The government’s original proposals stipulated a 20% tax on inherited agricultural assets exceeding £1 million, half the standard inheritance tax rate, projected to generate an estimated £520 million annually by 2029.
The government had contended that the adjustment would safeguard smaller farms while preventing affluent investors from exploiting farmland as a tax loophole.
However, in December, the government retreated from its original stance, raising the threshold to £2.5 million.
In conjunction with an exemption allowing farmers to transfer assets to their spouses tax-free, the revised policy enables couples to bequeath up to £5 million in qualifying assets without incurring tax liabilities.
Nevertheless, the Country Land and Business Association (CLA), representing rural land and business owners in England and Wales, has vowed to persist in its campaign to “reverse the policy in full.”
CLA President Gavin Lane characterized the government’s “partial climbdown” in December as a “welcome relief” but emphasized that it “was a further acknowledgement that their reforms were ill-thought through and deeply damaging.”
Lane asserted that the remaining policy “is still so dreadful for the rural economy.”
The National Farmers’ Union (NFU) has maintained its principled opposition to the tax and pledged to “push for further changes at the next political opportunity.”
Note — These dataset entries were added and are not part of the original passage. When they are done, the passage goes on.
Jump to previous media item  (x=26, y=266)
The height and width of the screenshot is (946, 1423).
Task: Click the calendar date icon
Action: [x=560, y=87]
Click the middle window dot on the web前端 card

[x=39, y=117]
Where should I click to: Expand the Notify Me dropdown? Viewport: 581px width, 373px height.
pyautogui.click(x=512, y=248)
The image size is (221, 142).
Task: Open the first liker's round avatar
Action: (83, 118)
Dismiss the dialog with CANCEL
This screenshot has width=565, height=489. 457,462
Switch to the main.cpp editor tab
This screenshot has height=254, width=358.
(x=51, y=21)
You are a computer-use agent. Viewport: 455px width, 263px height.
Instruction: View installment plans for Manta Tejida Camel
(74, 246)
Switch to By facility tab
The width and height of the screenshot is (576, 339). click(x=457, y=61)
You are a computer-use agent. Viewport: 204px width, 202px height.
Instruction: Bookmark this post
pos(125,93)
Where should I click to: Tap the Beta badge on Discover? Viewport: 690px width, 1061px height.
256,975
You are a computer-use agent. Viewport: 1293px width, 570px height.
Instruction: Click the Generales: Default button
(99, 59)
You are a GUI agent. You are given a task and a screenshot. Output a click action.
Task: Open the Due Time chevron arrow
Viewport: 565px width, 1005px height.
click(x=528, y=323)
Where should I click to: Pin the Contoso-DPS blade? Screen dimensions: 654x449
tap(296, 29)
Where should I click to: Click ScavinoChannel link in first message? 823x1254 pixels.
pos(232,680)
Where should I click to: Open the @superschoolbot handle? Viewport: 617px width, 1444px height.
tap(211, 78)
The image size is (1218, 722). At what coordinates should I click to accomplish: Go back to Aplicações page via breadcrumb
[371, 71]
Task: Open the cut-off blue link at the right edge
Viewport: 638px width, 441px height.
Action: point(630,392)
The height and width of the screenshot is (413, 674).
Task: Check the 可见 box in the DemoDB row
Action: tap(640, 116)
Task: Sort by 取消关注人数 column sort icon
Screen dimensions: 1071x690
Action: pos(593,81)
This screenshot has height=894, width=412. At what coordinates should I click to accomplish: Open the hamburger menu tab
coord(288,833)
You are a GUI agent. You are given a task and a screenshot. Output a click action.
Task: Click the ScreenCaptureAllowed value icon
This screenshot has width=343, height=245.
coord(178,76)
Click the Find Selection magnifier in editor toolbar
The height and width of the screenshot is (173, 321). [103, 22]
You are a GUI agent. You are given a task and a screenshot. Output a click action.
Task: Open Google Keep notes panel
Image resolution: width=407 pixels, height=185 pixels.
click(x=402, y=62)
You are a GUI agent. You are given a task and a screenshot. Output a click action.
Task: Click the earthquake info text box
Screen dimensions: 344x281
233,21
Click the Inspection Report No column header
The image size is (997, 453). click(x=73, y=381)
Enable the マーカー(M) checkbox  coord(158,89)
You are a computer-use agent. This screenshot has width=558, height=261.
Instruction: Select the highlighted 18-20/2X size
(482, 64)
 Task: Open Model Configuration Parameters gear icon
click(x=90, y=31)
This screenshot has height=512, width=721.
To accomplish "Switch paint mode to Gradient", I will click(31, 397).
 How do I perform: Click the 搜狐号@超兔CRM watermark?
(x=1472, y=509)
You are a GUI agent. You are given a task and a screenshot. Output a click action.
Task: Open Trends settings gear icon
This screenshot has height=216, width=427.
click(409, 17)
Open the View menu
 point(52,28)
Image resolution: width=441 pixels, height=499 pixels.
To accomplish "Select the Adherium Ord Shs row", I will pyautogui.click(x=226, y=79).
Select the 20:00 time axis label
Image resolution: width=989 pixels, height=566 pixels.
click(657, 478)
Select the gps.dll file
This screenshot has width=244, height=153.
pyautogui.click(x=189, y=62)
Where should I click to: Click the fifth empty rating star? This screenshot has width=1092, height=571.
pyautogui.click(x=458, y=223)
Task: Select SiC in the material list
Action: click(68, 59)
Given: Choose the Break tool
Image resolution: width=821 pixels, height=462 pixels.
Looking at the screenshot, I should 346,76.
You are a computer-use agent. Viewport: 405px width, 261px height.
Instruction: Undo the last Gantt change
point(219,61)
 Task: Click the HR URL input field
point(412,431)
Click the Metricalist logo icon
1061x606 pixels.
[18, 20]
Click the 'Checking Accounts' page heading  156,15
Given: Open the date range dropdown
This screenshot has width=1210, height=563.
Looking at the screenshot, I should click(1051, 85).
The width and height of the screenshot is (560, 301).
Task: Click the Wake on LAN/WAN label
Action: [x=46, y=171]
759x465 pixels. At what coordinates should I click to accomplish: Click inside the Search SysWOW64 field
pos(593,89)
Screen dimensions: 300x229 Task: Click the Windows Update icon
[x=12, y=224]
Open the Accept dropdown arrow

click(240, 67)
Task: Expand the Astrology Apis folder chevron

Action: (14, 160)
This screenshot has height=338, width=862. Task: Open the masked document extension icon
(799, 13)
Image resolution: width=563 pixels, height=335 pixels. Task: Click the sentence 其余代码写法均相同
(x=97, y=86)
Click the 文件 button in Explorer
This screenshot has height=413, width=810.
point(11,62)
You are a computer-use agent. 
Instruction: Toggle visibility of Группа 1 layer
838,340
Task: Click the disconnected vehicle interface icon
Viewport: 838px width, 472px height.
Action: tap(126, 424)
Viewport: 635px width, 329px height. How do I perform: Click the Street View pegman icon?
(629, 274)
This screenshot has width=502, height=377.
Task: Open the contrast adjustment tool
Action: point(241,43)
Nonetheless, President Tom Bradshaw acknowledged: “News of the change to the inheritance tax threshold just two days before Christmas, and days after my meeting with the Prime Minister, has been a huge relief for many farming families across the country.”
“The change removes the tax burden from a significant number of family farms,” he added.
The Environment Secretary also assured that there would be “no more sudden, unexpected closures” of farming payment schemes, as she detailed reforms to the Sustainable Farming Incentive (SFI), the flagship environmental program for England.
In March, the SFI, which compensates farmers in England for “public goods” such as insecticide-free farming, wildflower strips, and hedgerow management, was abruptly suspended due to the depletion of allocated funding for the year.
At the time, the NFU described the closure as “another shattering blow to English farms”.
Since then, there has been ongoing uncertainty surrounding the program, a pivotal component of the Environmental Land Management Schemes (ELMS) that superseded agricultural subsidies following Brexit.
A farming profitability review conducted by former NFU President Baroness Minette Batters, commissioned by the government, cautioned late last year that the sector was “bewildered and frightened”, with alterations to inheritance tax and SFI payments causing significant ongoing concern.
On Thursday, Reynolds outlined plans for what she characterized as a “simpler, fairer and more stable” scheme, acknowledging that “mistakes were made” concerning payments in the past.
She indicated that the initial application window for the new scheme would open in June, targeting small farms under 50 hectares (120 acres) and those not currently enrolled in a payment scheme. A second, broader application window would open in September for all farms.
She affirmed the overall strategy of utilizing agricultural payments to incentivize environmental benefits, stating to farmers at the conference: “Protecting the environmental foundations of farming isn’t separate from profitability, it’s essential to it.”
Reynolds also mentioned that the government was considering adjustments, including streamlining the number of nature-friendly farming initiatives funded, limiting the amount of land eligible for an action, and potentially capping the total amount of money a farm business could receive for SFI.